Copy out the items word for word, from the line containing "Image resolution: width=2576 pixels, height=672 pixels. In" to the line containing "center [310, 292].", including both of those lines, and nothing else.
* * *
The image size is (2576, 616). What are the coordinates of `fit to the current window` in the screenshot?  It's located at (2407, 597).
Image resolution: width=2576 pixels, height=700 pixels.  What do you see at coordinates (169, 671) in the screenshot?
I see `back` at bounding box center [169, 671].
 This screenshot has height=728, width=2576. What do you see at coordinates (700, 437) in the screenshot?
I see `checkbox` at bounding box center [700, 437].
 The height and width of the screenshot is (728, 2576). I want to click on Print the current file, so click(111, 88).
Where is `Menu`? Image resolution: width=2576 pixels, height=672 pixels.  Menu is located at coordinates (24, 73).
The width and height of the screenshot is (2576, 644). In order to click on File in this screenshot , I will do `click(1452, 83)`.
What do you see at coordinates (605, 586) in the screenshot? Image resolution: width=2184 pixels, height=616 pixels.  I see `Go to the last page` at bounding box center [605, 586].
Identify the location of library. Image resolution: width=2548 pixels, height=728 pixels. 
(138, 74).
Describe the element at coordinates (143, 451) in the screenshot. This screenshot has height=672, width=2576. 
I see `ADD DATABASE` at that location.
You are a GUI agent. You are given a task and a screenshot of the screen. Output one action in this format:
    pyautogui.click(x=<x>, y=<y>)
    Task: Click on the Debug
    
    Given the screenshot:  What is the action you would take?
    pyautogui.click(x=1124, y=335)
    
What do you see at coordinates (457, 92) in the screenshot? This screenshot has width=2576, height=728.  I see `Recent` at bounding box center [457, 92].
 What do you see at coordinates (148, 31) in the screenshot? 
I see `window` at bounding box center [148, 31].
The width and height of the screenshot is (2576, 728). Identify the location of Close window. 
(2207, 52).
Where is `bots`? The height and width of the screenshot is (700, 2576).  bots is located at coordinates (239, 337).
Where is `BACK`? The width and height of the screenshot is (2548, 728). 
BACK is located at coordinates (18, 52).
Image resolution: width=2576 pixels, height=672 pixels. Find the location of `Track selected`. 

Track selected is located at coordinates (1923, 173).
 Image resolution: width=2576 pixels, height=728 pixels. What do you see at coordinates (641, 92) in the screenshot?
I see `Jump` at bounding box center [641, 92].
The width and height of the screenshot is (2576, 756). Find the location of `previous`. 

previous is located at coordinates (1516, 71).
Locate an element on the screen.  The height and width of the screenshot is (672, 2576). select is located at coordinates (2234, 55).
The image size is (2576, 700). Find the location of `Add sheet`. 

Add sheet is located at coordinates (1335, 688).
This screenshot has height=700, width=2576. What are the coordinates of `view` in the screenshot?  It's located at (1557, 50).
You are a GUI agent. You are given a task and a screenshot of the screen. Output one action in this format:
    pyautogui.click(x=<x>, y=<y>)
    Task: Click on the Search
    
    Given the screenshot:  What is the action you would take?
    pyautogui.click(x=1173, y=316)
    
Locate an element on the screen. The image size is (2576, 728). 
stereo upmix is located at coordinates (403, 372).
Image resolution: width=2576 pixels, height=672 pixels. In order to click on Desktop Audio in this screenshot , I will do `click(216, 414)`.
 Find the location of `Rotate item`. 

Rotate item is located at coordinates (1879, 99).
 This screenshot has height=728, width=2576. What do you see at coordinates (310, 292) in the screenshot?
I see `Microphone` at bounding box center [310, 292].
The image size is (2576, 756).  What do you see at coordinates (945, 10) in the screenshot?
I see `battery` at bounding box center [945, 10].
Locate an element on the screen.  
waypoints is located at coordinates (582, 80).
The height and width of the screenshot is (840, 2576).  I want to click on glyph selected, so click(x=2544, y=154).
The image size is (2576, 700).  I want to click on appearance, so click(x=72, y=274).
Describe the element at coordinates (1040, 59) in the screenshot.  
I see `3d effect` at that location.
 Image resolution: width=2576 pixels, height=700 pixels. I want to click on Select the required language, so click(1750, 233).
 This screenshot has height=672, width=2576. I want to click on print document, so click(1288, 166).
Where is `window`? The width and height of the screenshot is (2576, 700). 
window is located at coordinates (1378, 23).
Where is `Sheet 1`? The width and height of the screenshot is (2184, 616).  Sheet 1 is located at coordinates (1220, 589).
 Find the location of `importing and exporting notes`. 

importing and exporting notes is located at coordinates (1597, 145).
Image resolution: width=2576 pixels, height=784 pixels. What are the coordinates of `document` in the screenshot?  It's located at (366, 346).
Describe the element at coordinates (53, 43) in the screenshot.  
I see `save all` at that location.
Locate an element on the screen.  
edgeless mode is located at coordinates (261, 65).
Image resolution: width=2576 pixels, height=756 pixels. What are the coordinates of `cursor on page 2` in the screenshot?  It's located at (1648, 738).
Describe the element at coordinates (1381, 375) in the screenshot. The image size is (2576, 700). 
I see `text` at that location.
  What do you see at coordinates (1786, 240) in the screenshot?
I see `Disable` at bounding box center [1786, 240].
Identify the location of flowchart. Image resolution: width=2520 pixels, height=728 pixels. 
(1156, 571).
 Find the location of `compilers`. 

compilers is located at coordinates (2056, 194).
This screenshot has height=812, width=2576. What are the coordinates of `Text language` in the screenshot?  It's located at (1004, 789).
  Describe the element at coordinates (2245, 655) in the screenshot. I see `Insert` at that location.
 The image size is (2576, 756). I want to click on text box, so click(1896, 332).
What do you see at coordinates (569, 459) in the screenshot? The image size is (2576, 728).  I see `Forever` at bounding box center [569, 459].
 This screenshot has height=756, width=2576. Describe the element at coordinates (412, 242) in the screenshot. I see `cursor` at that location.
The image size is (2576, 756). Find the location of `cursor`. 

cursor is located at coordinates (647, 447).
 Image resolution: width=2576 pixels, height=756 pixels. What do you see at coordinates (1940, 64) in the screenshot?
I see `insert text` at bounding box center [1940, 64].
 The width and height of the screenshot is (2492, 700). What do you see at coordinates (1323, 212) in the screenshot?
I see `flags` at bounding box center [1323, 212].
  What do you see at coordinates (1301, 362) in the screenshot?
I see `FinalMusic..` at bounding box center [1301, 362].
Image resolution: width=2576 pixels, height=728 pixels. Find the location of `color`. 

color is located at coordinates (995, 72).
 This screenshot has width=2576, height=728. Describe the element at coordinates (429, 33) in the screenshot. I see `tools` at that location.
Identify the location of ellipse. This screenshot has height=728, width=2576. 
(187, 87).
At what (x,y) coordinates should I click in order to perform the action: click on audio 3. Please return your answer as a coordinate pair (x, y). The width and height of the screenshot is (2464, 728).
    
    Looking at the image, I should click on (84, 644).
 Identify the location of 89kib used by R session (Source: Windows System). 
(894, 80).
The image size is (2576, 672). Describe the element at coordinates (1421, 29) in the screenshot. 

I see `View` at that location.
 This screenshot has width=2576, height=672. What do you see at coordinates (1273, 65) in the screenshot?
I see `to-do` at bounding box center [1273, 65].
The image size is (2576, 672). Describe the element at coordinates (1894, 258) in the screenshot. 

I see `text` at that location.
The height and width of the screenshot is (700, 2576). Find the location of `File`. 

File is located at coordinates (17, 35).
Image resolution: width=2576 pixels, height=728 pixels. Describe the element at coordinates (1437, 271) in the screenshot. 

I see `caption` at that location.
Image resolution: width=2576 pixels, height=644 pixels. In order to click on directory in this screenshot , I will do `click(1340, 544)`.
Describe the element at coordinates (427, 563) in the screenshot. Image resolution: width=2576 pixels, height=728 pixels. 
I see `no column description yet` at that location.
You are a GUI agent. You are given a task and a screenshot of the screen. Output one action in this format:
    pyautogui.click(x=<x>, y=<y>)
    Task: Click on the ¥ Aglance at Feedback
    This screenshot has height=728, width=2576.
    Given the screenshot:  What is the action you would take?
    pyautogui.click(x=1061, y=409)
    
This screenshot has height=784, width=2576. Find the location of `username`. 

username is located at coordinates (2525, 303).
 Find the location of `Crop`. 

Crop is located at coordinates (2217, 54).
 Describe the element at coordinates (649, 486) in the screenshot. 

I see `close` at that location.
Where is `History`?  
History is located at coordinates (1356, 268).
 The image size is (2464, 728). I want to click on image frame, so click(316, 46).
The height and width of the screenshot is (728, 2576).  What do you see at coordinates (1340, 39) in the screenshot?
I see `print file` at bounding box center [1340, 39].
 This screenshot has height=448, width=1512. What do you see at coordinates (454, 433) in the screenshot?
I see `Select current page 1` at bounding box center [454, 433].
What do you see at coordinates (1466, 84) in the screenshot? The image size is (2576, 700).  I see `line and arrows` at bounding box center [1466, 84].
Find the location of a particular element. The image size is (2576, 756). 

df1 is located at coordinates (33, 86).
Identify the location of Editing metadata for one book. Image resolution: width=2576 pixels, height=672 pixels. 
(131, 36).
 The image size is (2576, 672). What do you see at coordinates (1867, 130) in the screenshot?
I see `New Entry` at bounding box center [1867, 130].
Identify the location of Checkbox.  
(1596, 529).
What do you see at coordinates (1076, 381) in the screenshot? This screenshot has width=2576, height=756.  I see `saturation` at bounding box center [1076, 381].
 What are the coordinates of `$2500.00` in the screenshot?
* * *
# SOLUTION BELOW
Image resolution: width=2576 pixels, height=672 pixels. In order to click on Desktop Audio in this screenshot , I will do `click(216, 414)`.
 Find the location of `Rotate item`. 

Rotate item is located at coordinates (1879, 99).
 This screenshot has height=728, width=2576. What do you see at coordinates (310, 292) in the screenshot?
I see `Microphone` at bounding box center [310, 292].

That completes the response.